Increasing the acoustic power level from the nominal 5 acoustic watts to 10 and 15 acoustic watts yields results identical to those presented in figures 2 through 5. Hence, variation in acoustic power level has no effect upon the accuracy of SAR regardless of estimation method or parameter values.

3.3 Effects of spatial variation on SAR estimation

Figures 6(a), 6(b), and 6(c) show SAR estimation as a function of lateral position for the small, medium, and large focal zones, respectively. Each lateral profile shown is at the depth of the maximum SAR. These results used the first off-axis analytical fitting approach described in section 2.2.3 with equation (18). The off-axis analytical method reproduces the SAR profile more accurately than the linear and exponential methods for all focal zone sizes. No results are presented for the extended analytical method since it cannot be applied for off-axis locations.

Figure 6.

Figure 6

Lateral SAR estimation using the linear, exponential and off-axis analytical methods for (a) small, (b) medium, and (c) large focal zone sizes at the depth of maximum SAR with other parameters set at nominal values.
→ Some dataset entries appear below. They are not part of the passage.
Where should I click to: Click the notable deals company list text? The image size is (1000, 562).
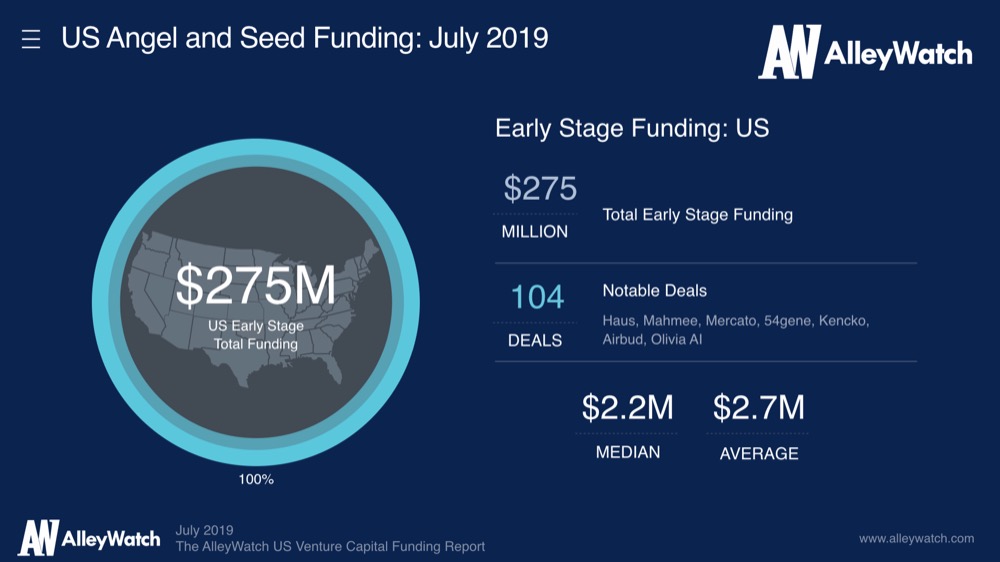(735, 330)
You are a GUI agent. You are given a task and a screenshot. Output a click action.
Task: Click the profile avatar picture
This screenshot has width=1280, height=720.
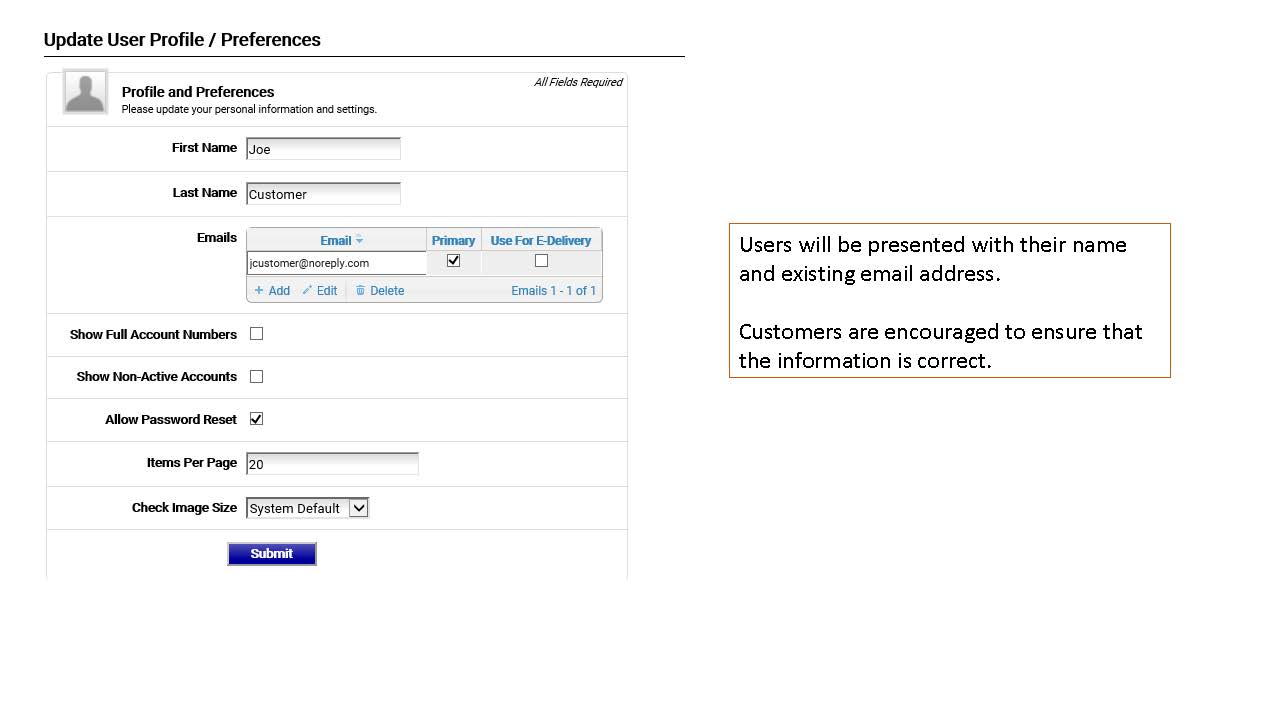pos(85,92)
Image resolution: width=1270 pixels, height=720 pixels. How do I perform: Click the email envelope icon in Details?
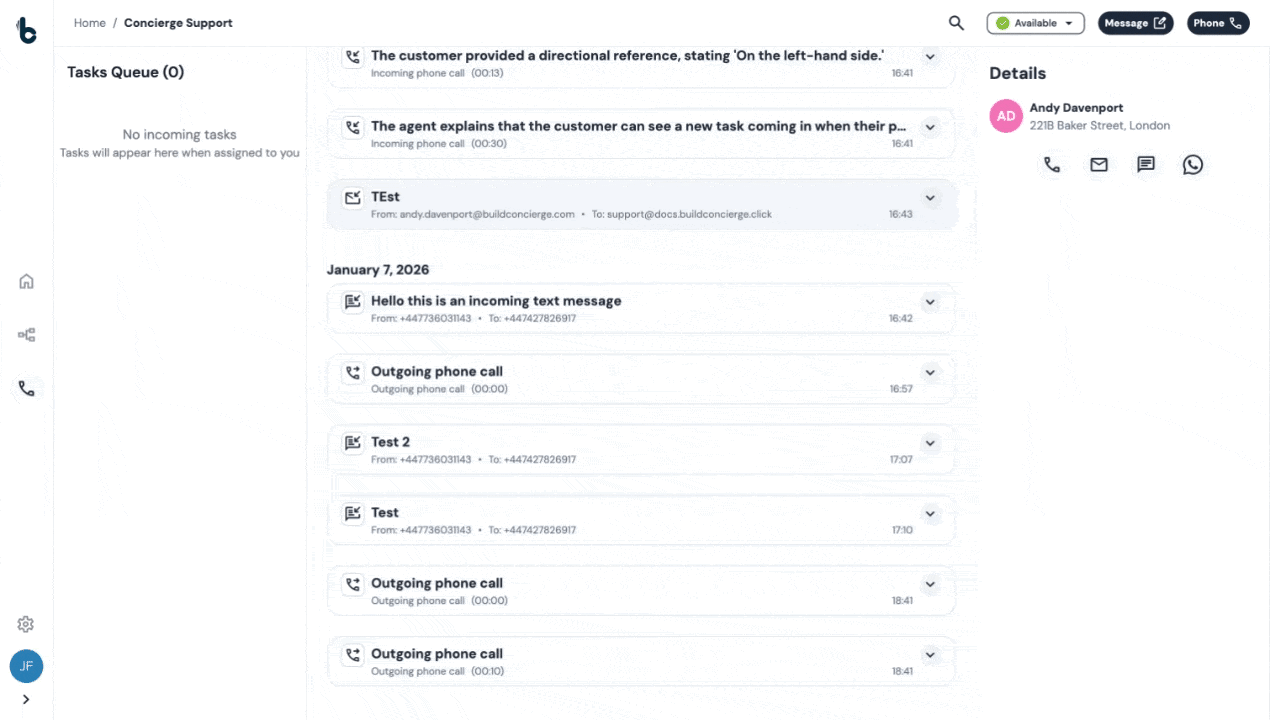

In figures 7(a), 7(b), and 7(c), the axial SAR estimates are shown for the small, medium, and large focal zones, respectively. Each axial location lies on the axis of the ultrasound beam (r=0). The analytical method is the most accurate predictor of SAR for all focal zone sizes. The linear and exponential methods underestimate SAR within the focal zone and improve as focal zone size increases. The extended analytical method results (not shown) matched the analytical method to within ±2%.

Figure 7.

Figure 7

Axial SAR estimation using the linear, exponential and on-axis analytical methods for (a) small, (b) medium, and (c) large sized focal zones along the axis of beam propagation with other parameters set at nominal values.

4. Experimental Results

4.1 Experimentally estimated SAR

Lateral SAR patterns estimated from experimental heating of the tissue-mimicking phantom are shown in figure 8 at the depth of maximum temperature elevation. The estimated lateral FWHM of the ultrasound beam is 3.08 mm, 2.58 mm, and 2.03 mm for the linear, exponential, and analytical fitting methods, respectively.

Figure 8.

Figure 8

Lateral profiles for experimentally determined SAR at the depth of maximum heating.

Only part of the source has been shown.